Geary parcourut du regard les relevés de l’état de la flotte. L’Indomptable s’en tirait plutôt bien comparé aux autres croiseurs de combat. Le Courageux de Duellos était durement secoué et l’Audacieux avait perdu la moitié de ses armes ; les systèmes de propulsion du Léviathan et du Dragon étaient touchés, mais ces deux bâtiments suivaient encore péniblement la flotte, et le Formidable et l’Incroyable éventrés à mi-coque. Ses cuirassés eux-mêmes avaient pris des coups mais moins sévères que ceux portés à ses croiseurs de combat. Le cuirassé de reconnaissance Exemplaire avait été blessé maintes fois mais n’avait perdu par bonheur aucune capacité. Les croiseurs lourds Basinet et Sallet étaient détruits : le premier avait explosé sous un déluge de feu syndic tandis que le second, gravement endommagé et réduit à l’impuissance, s’éloignait de la formation à la dérive en larguant ses modules de survie.

Les croiseurs légers Éperon, Damascène et Garde étaient eux aussi détruits ou à l’état d’épave, et les destroyers Marteau de guerre, Prasa, Talwar et Xiphos lacérés malgré leur position protégée à l’intérieur du cylindre.

Le Titan avait encore été touché. L’auxiliaire semblait attirer les frappes ennemies comme un aimant la limaille de fer. Mais sa blessure n’était pas critique. En dépit de la peine que ces pertes lui infligeaient, Geary éprouva une poussée de satisfaction en constatant l’état du Guerrier, du Majestic et de l’Orion. Tant leurs boucliers cabossés que leurs nouvelles avaries témoignaient de leur acharnement à protéger les auxiliaires.

Les Syndics ne sortaient pas non plus indemnes de la dernière passe d’armes, grâce à la supériorité ponctuelle de la puissance de feu de l’Alliance. Un de leurs cuirassés n’était plus qu’une épave désemparée et trois croiseurs de combat avaient encore explosé. Au moins douze croiseurs lourds étaient détruits ou réduits à l’impuissance, et les débris de nombreux croiseurs légers et avisos jonchaient désormais l’espace.

« Une autre passe ? s’enquit Desjani d’une voix contenue, tout en s’employant à vérifier les dommages infligés à son vaisseau.

— Non. Il nous faudrait les traverser encore deux fois et ils nous réduiraient en lambeaux à la quatrième. Nous ne sommes qu’à une heure du point de saut.
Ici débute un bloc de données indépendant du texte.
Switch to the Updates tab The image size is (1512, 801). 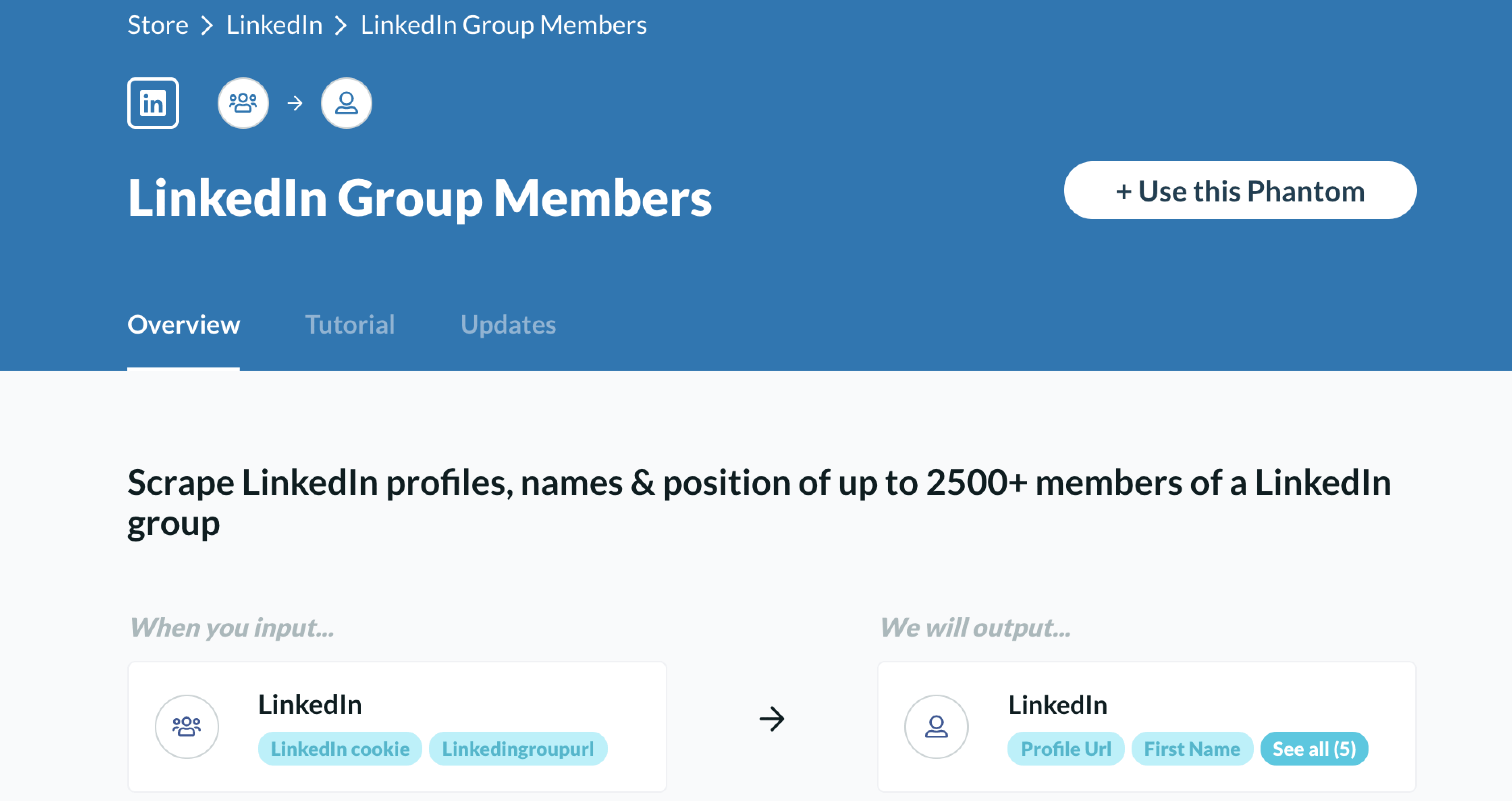coord(508,324)
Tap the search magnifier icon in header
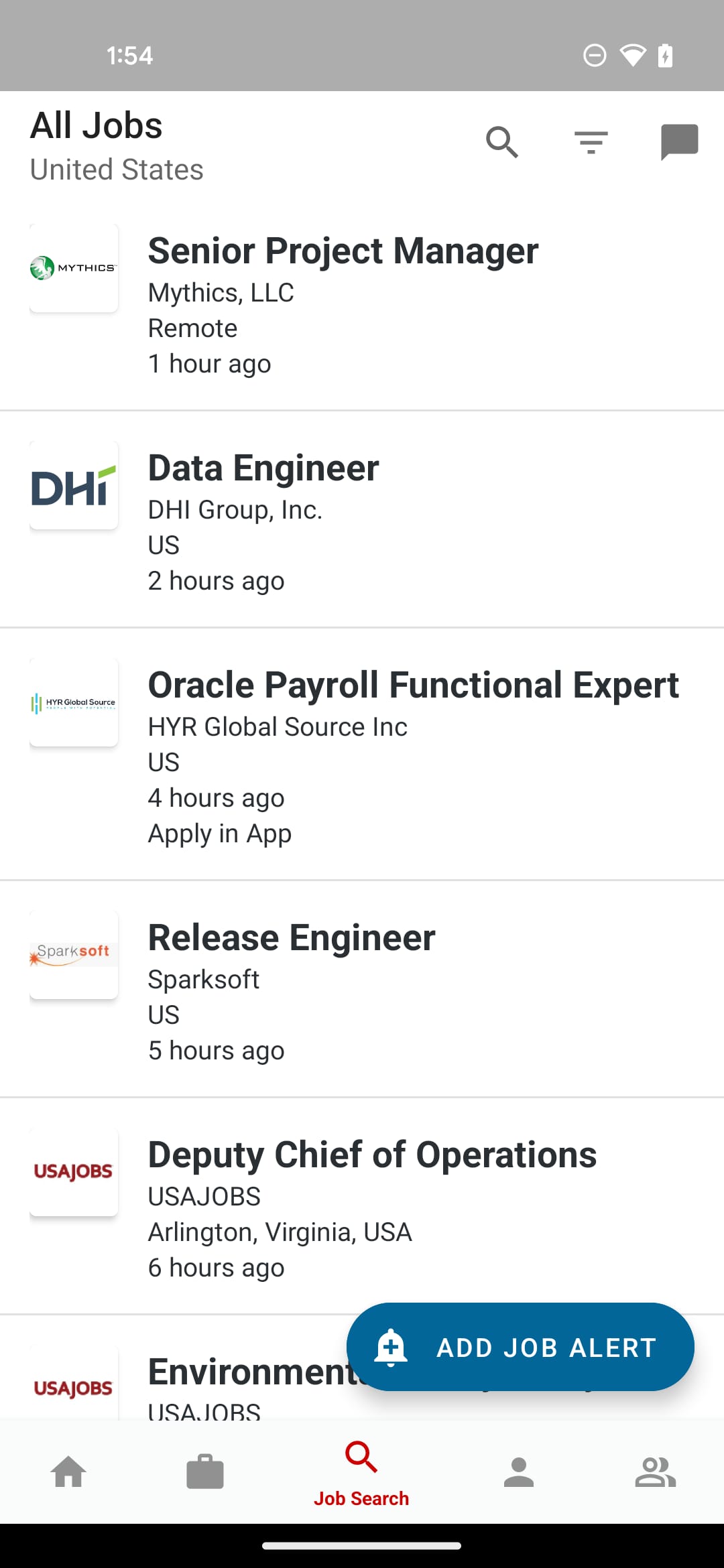The height and width of the screenshot is (1568, 724). click(502, 142)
Droit dessus ! »

Déformée et gauchie par ses manœuvres et les deux percées de l’Alliance, la muraille de vaisseaux syndics inversait de nouveau sa course pour accélérer et se lancer aux trousses de la flotte.

Devait-il encore tenter, malgré tout, de les frapper ? De les repousser une fois de plus ? Geary détailla de nouveau l’état des boucliers de ses vaisseaux, de ses faibles réserves de missiles et de mitraille, et des dommages déjà infligés à ses bâtiments, et il se rendit compte que sa réponse à Desjani avait mis dans le mille : deux passes supplémentaires équivaudraient à un suicide. Il ne disposait ni de la vélocité supérieure ni de l’éloignement suffisant pour frapper un flanc de la formation ennemie, qui s’était encore épaissie et n’en couvrait pas moins tout l’espace derrière la flotte de l’Alliance si elle avait perdu en hauteur et en largeur.

Encore quarante-cinq minutes avant le point de saut, et la flotte devrait réduire sa vélocité pour contourner le champ de mines disposé devant.

Les Syndics étaient trop près et arrivaient trop vite. Ça ne suffirait pas. Rien de ce qu’il tenterait n’y suffirait.

Il regarda les systèmes de manœuvre prédire les conséquences de la vélocité et des vecteurs de direction actuels, et constata que les Syndics rattrapaient déjà son arrière-garde. Il allait affronter un horrible dilemme : abandonner les vaisseaux de l’arrière ou ralentir la flotte pour les attendre et risquer ainsi l’anéantissement. Valait-il mieux en perdre le tiers ou la totalité ? Sachant que la fuite et l’abandon de tant de vaisseaux n’apporteraient pas la sécurité aux rescapés puisque les Syndics les suivraient à Ixion.

« Capitaine Geary ? » Une petite fenêtre s’ouvrit sur son écran, encadrant un capitaine Mosko à la mine sereine mais résignée. « Ma division est la dernière de la formation et la plus proche des Syndics.